Maine’s new energy-efficiency plan is projected to lower electricity bills for the state’s residents — even those who don’t directly benefit from its rebate and incentive programs.
The plan, set to go into effect in July, is heavily focused on getting electric heat pumps in as many homes as possible. It comes as other states debate rolling back efficiency programs funded by utility customers as a short-term fix to rising energy prices. Maine’s strategy takes the opposite approach: It leverages investments in efficiency and electrification to lower rates for everyone.
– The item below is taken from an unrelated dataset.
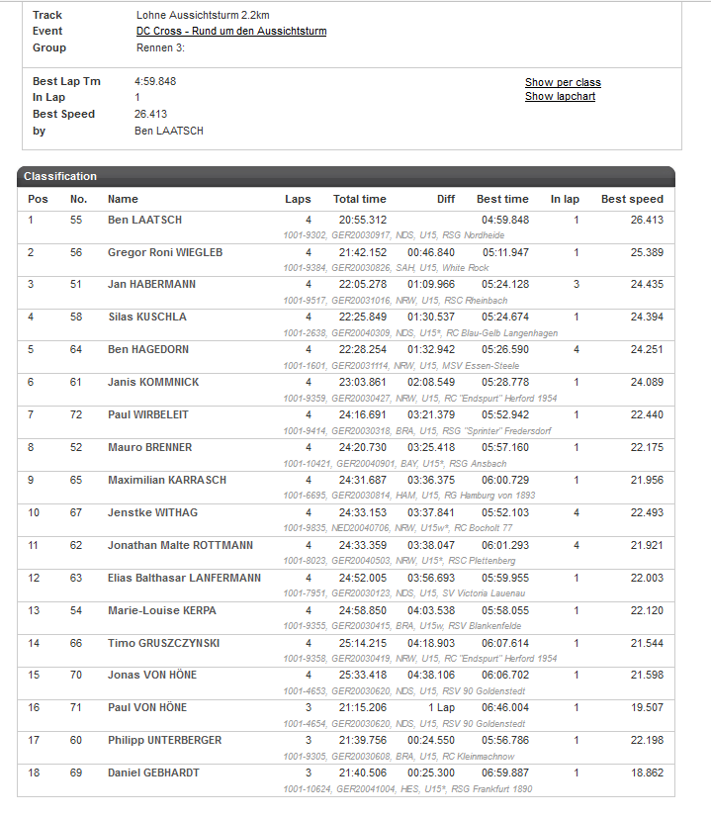Click the Total time column header
This screenshot has height=818, width=711.
pos(360,199)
“This is bucking the trend,” said Michael Stoddard, executive director of Efficiency Maine Trust, the agency that administers the state’s energy-efficiency plans. “This is our pathway to managing electricity prices while also transitioning the consumers of our state to the highest-efficiency, lowest-polluting equipment that is available.”
Maine has been an aggressive adopter of home heat pumps in recent years. In 2019, the state set the goal of deploying 100,000 heat pumps by 2025, a target it blew by two years ahead of schedule. The state now aims to get another 175,000 heat pumps up and running by 2027. Maine is also a member of a five-state coalition that is collaborating to boost heat pump adoption, lower prices, and train installers throughout New England.
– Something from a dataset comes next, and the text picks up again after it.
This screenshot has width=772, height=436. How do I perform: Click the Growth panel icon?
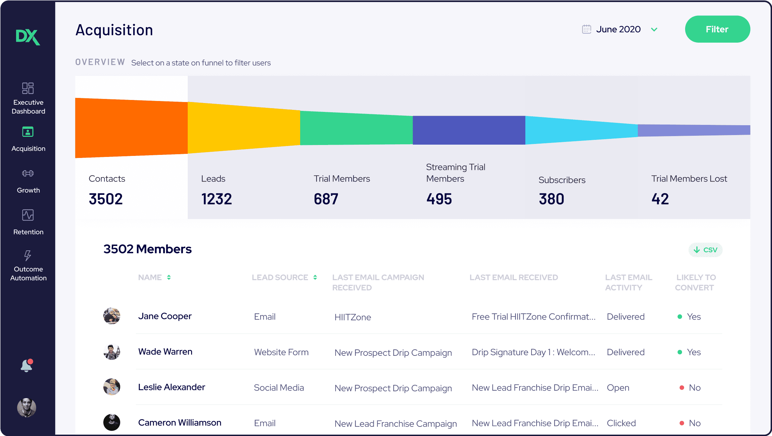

The state’s new energy-efficiency plan is geared toward continuing this progress. It is centered largely on the idea of “beneficial electrification,” a somewhat jargony term that refers to switching from fossil fuels to electricity wherever the move would save money and cut emissions. There are plenty of opportunities to make that swap in Maine, where roughly half of households keep warm with heating oil, which can be pricey and inefficient.
Over the next three years, the incentives in the plan are forecast to support 38,000 new whole-home residential heat pump systems — including 6,500 in low-income households — and weatherization for 9,900 houses. A low-income household can get rebates of up to $9,000 for heat pump installations, and homes at high income levels qualify for up to $3,000. The incentives do not offer any money for residential fossil-fuel-burning equipment.
This strategy should decrease annual heating costs by more than $1,000 each for homes that switch to heat pumps from oil, propane, or electric baseboard heat, but it is also expected to lower electricity prices across the board, Stoddard said. Efficiency Maine Trust estimates the plan will suppress electricity rates by more than $490 million over the long term.
How? Utilities have certain fixed costs, such as maintaining power lines. To pay for them — and this is a bit of a simplification — they essentially divide the expense by the amount of power they expect customers to use in a year, and add that number to the rate they charge per kilowatt-hour. When more heat pumps come online, power demand goes up, so the fixed costs are spread out over more kilowatt-hours, lowering bills for the average consumer.